#### DOCUMENT EXCERPT:

_ _ _

After weeks of covering home computer games, I figure we might be overdue for a little variety. I certainly know that it gets tiring for me to write about games for machines so old and obscure many have likely forgotten about them. Who of you is still running a Mattel Aquarius out there? It’s cozy for me, but I was given an opportunity to escape my comfort zone for a bit and delve into an online multiplayer horror game.
This is so far out of comfort zone that I worry I might not be able to find my way back anymore.
Dead by Daylight is an exclusively multiplayer game and a significant entry in the sub-genre of asymmetrical multiplayer. The game is meant for 5 players, 4 of which take on the role of hapless survivors trapped in a building or enclosed bit of wilderness. There are large doors that serve as exits, but these need power before they can be opened. To that end, the survivors must navigate the level, find a number of generators, and repair them.
The last player becomes a killer of their choosing; a fast, powerful, and unbeatable foe that must hunt down the survivors and sacrifice them to an enigmatic force called “The Entity”. They seek out survivors and use their unique abilities to wound them until the player enters a dying state, usually after 2 hits. The killer then picks up the survivor and hangs them on one of the hooks spread around the level, where they will slowly bleed out unless they free themselves (risky, likely to cause major damage) or are rescued by a friend.
The difficulty curve for getting started on Dead by Daylight is steep, as both gameplay modes feel underpowered or unfair at first. Killers are always faster than survivors and have special skills to make short work of them. Generators are spread around randomly and take a long time to fix, which comes with surprise QTEs you must hit. Fail these and the generator will malfunction, losing you a bit of progress and alerting the killer to your location. There is little you can do to fight back against the killer and, even if all generators are powered, you still need to fit all survivors through a door that makes noise while opening.
It’s easy to feel disadvantaged as the survivors, but the killers are not much better of. Unlike the survivor gameplay, killers are stuck in a limited first person view with big weapon models to further obscure their vision. You see so little of the game that survivors can easily crawl right by you completely unseen. And, while you blindly stumble about the level looking for them, they can be progressing the game towards their victory without you even knowing. While you try to sacrifice one player, 2 others might be across the map working on a generator. While you run to them, the 4th player might rescue the dude you literally just hooked. It feels like you have so much to manage and so little help to do it.

_ _ _

#### PROVIDED MATERIAL:
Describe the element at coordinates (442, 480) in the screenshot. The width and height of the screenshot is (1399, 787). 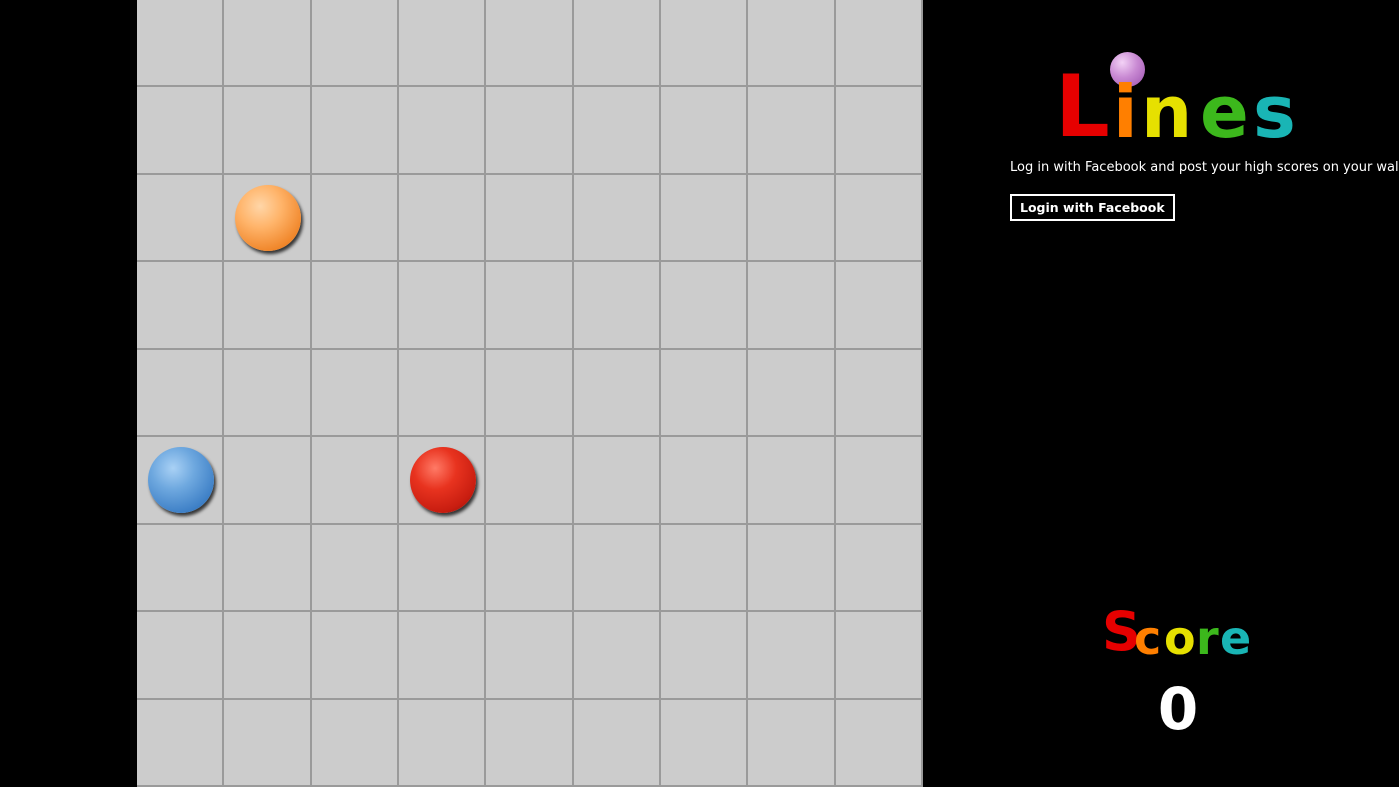
I see `red-ball` at that location.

_ _ _

Transcribe the passage of the Dead by Daylight review that opens with the words containing "This is so far" and closes with "and repair them.".

#### EXERCISE OUTPUT:
This is so far out of comfort zone that I worry I might not be able to find my way back anymore.
Dead by Daylight is an exclusively multiplayer game and a significant entry in the sub-genre of asymmetrical multiplayer. The game is meant for 5 players, 4 of which take on the role of hapless survivors trapped in a building or enclosed bit of wilderness. There are large doors that serve as exits, but these need power before they can be opened. To that end, the survivors must navigate the level, find a number of generators, and repair them.